Le nouveau régime fait face à un front social en réelle surchauffe, avec les victimes des inondations qui crient au désespoir, les étudiants qui ont subi l’assaut des forces de l’ordre (ce jour à l’université de Dakar), parce qu’ils réclament le paiement de leurs bourses, la société civile qui multiplie les critiques contre le gouvernement (scandales de l’ASER, que cherche à noyer Sonko), la répression des opposants qu’elle dénonce et des déclarations irresponsables de Sonko qui s’arroge le rôle d’inquisiteur en chef pour annoncer qui sera poursuivi ou pas, etc.
La campagne électorale est lancée, de facto, par Sonko qui a organisé un rassemblement (samedi) pour collecter des fonds, non pas pour porter secours aux populations de Bakel, Matam, Kédougou, Kanel, etc., qui sont envahies par les crues dévastatrices du fleuve Sénégal, mais pour financer la campagne de son parti Pastef. Un événement indécent dans le contexte actuel, qui a permis d’annoncer des « dons de 500 millions de francs CFA ».
Qui peut croire cela dans un pays où tout le monde se plaint de la cherté de la vie, des pertes d’emplois, des retards de salaires et de bourses ? Un pays en proie à des inondations catastrophiques qui ont annihilé de nombreuses récoltes dans les zones impactées.
Il s’y ajoute une chasse aux sorcières claironnée par Sonko, qui annonce aussi une « raréfaction » des donateurs qui craignent d’être ciblés. Tout ceci permet d’affirmer que cette collecte miraculeuse est incroyable, au sens littéral du terme.
Il faut que la liste des contributeurs soit publiée pour édifier les citoyens sénégalais. Et que l’objectif annoncé de « un milliard de francs CFA » soit tracé, pour ainsi dire, pour voir qui a mis la main à la poche, au Sénégal et à l’étranger.
Cette collecte miraculeuse suscite plus de questions qu’elle n’apporte de réponses à un financement électoral hypothétique. Ou alors, il y a des donneurs mystérieux, tapis dans l’ombre, qui seraient des surdoués de la générosité et/ou de la multiplication « légale » des billets pour la charité.

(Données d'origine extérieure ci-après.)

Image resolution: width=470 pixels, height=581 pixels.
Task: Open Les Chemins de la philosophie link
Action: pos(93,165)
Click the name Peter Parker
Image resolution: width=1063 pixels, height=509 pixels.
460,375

Mais pourquoi alors recourir aux eurobonds et autres prêts qui saignent à blanc les finances publiques ? L’affichage de cette « réussite insolente baptisée collecte de fonds » incite les étudiants et les autres personnes à qui l’État doit salaires, bourses de solidarité familiale, dettes diverses et variées, à manifester leur colère.
C’est pourquoi il est plus sage de ne pas crier certaines victoires douteuses.

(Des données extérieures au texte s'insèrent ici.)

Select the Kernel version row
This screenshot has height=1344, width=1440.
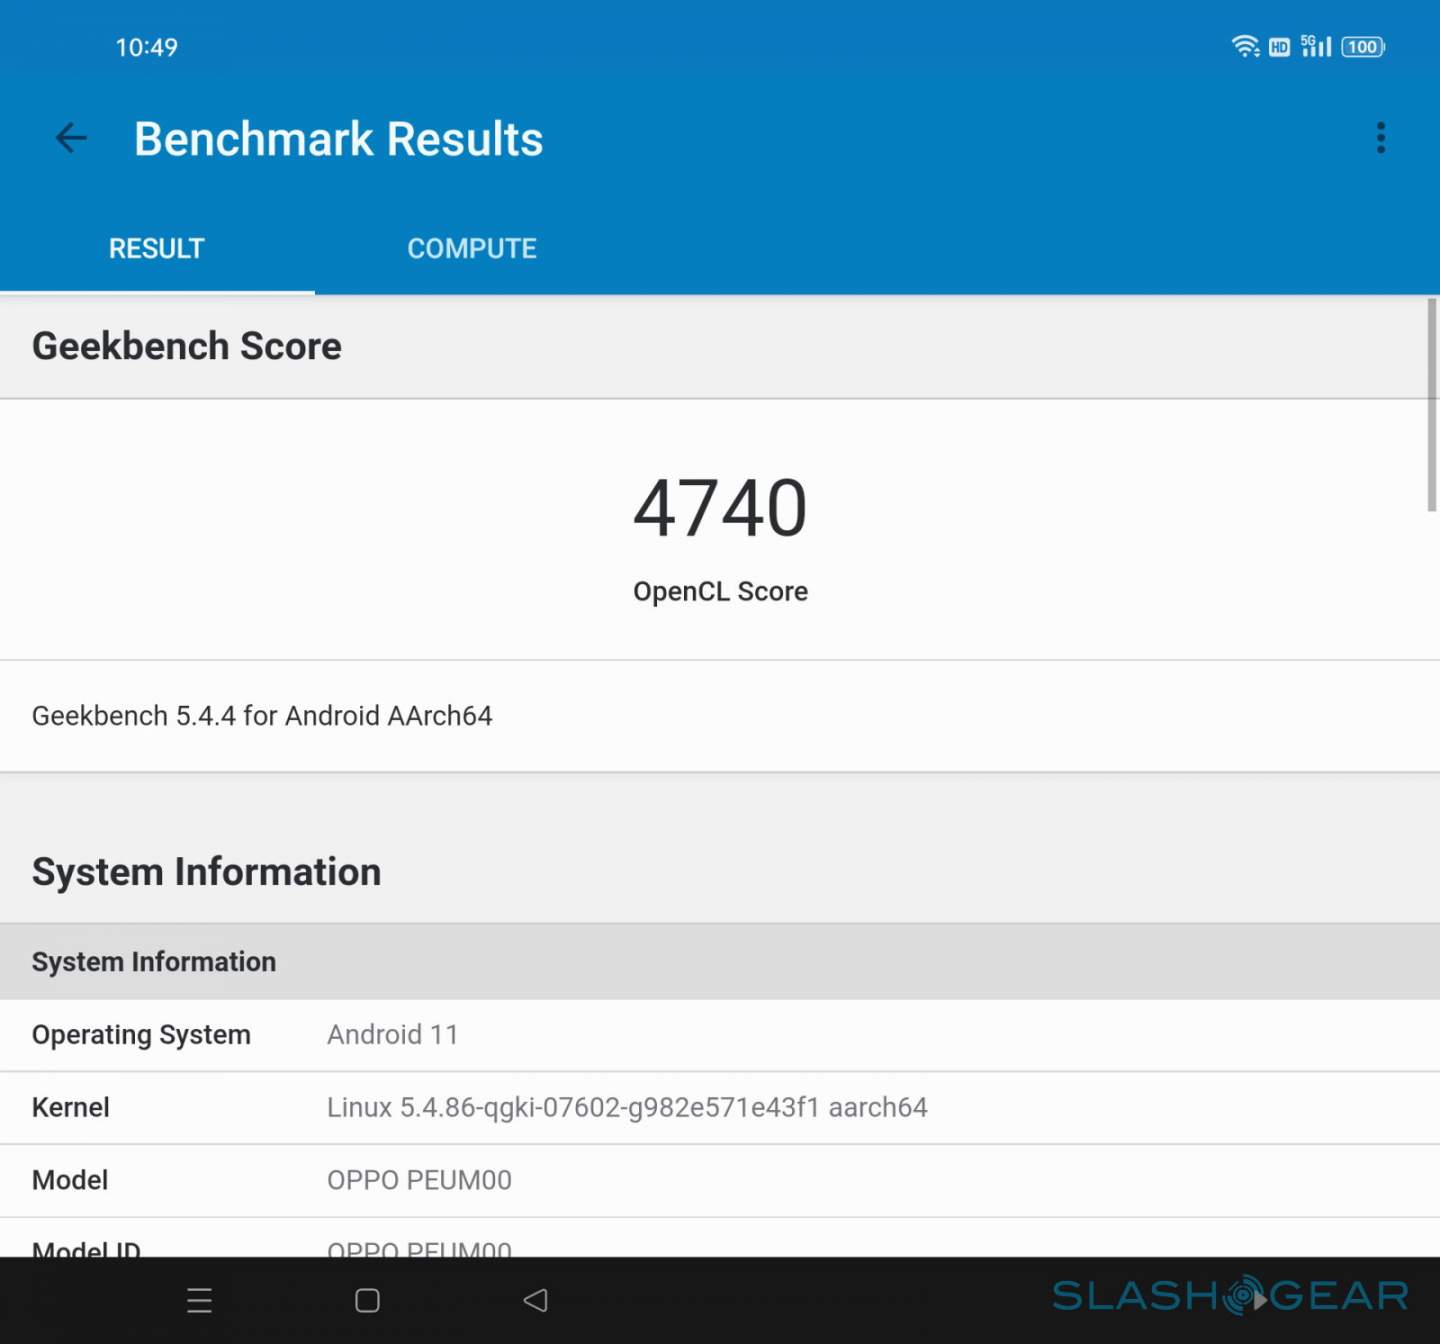pos(720,1108)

La surchauffe n’est pas seulement causée par des revendications financières, mais aussi par un comportement antidémocratique de la part des nouvelles autorités qui sont allergiques à la critique. Ils arrêtent à tour de bras et interdisent des sorties du territoire à des personnes qui n’ont reçu aucune notification judiciaire.
Des opposants en déplacement vers les zones d’inondation, pour porter secours aux victimes, ont été empêchés et retenus en garde à vue, sous de faux prétextes. Les opposants d’hier se sont métamorphosés en autocrates.
Tout cela ne présage rien de bon pour ce nouveau régime qui fera face, le 17 novembre, à de nouveaux opposants révoltés et déterminés.
Les populations, déçues par le gouvernement qui est aux abonnés absents, vont sanctionner massivement dans les urnes les candidats qui se réclament du pouvoir. Quant aux jeunes, ils ont tourné le dos à Sonko et font cap sur les îles Canaries, porte océane de l’Europe. À leurs risques et périls !
Leur déception est telle qu’ils ont décidé de braver les vagues, à un rythme jamais vu, qui effraie tous les observateurs. Ces « nouveaux boat people » sont une tragédie pour le Sénégal.